March 24
Valid Anagram
How to notice that an anagram is about frequency, not order, and justify the move from sorting to counting.
Strings and Frequency Count Beginner 12 min TypeScript
Given two strings s and t, return true if t is an anagram of s, and false otherwise.
An anagram uses the same letters with the same counts, but in a different order.
Example:
Input: s = "anagram", t = "nagaram"
Output: true
What to notice before coding
- Order does not matter. The count of each character does.
- If the lengths are different, the answer is already `false`.
- The problem does not ask you to build the anagram. Only to validate it.
Common mistakes
- comparing only the set of characters and forgetting the counts
- using sorting without being able to explain why it works
Step 1 — Understand what makes an anagram
A lot of people see this problem and think about order.
But order is not the point.
If listen and silent are anagrams, it is not because the letters sit in similar positions. It is because each letter appears the same number of times on both sides.
Step 2 — Write the first correct version
A simple way to solve it is to sort both strings and compare:
export function isAnagram(s: string, t: string): boolean {
if (s.length !== t.length) {
return false
}
const sortedS = s.split('').sort().join('')
const sortedT = t.split('').sort().join('')
return sortedS === sortedT
}
It works because sorting lines up identical characters in the same order.
Step 3 — Understand what sorting is revealing
sort is not magic.
It only makes one thing easier to see:
the frequency of each character must match.
If that is the real rule, you can work with frequency directly.
Step 4 — Count instead of sort
Use a Hash Map to count characters from s.
Then walk through t:
- if a character is missing from the
Map, fail - if a count goes negative, fail
- if everything balances out, it is an anagram
The interactive editor needs JavaScript. You can still read the prompt and copy the starter code below.
Starter code
export function isAnagram(s: string, t: string): boolean {
// your solution here
return false
}
Haven't solved it yet?
Viewing the solution now may reduce learning. It's worth trying a bit more.
Open the reference solution
Without JavaScript, the reference solution is shown inline instead of in a dialog.
Solution
Final complexity
Time: O(n)
Space: O(n)
Solution 1 — Sort and compare O(n log n)
This is the most common baseline.
export function isAnagram(s: string, t: string): boolean {
if (s.length !== t.length) {
return false
}
const sortedS = s.split('').sort().join('')
const sortedT = t.split('').sort().join('')
return sortedS === sortedT
}
Good place to start. But the expensive part is the sorting.
Solution 2 — Frequency counting with a Hash Map in O(n)
If anagrams depend on counts, count directly.
export function isAnagram(s: string, t: string): boolean {
if (s.length !== t.length) {
return false
}
const counts = new Map<string, number>()
for (const char of s) {
counts.set(char, (counts.get(char) ?? 0) + 1)
}
for (const char of t) {
const nextCount = (counts.get(char) ?? 0) - 1
if (nextCount < 0) {
return false
}
counts.set(char, nextCount)
}
return true
}
You do not need to reorder anything. You only need to guarantee that each letter came in and went out the same number of times.
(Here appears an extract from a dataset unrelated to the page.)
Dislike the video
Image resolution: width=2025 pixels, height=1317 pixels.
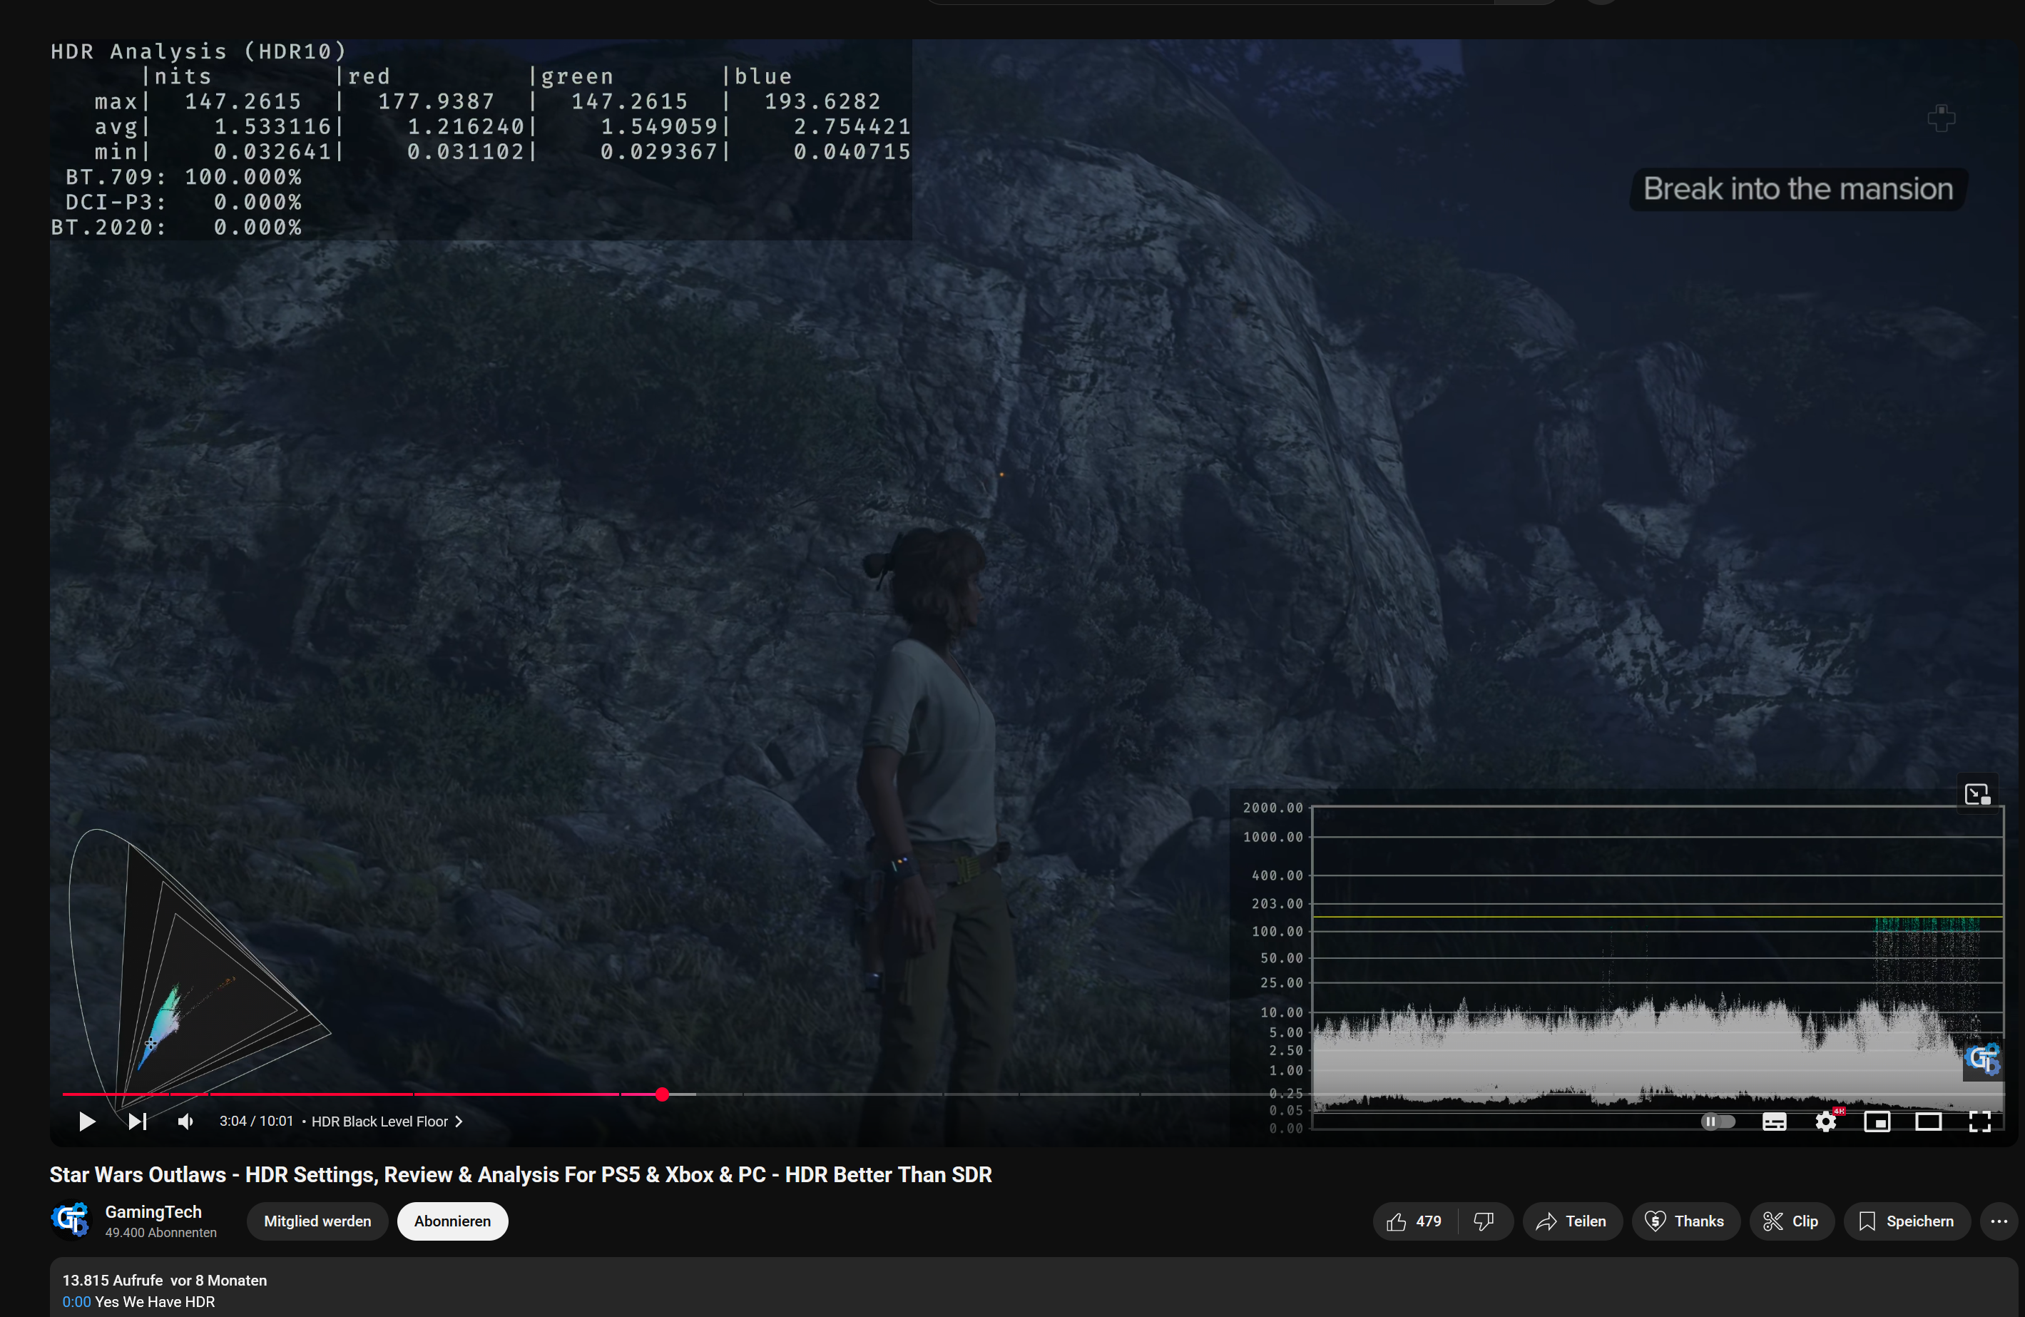point(1484,1221)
What to say in the interview
A strong short explanation would be:
The simplest version sorts both strings and compares them, which costs
O(n log n). Since an anagram depends on frequency rather than order, I can count characters with aHash Mapand verify everything inO(n).
That shows that you:
- can explain why the baseline works
- identified the real rule of the problem
- switched tools without losing the thread
When this pattern shows up again
The same pattern comes back when the problem asks you to:
- count occurrences
- compare character distributions
- validate whether two inputs have the same composition
- maintain frequency inside a window
The point is not memorizing “anagram = hash map”.
The point is noticing when the real problem is counting, even if the prompt talks about strings.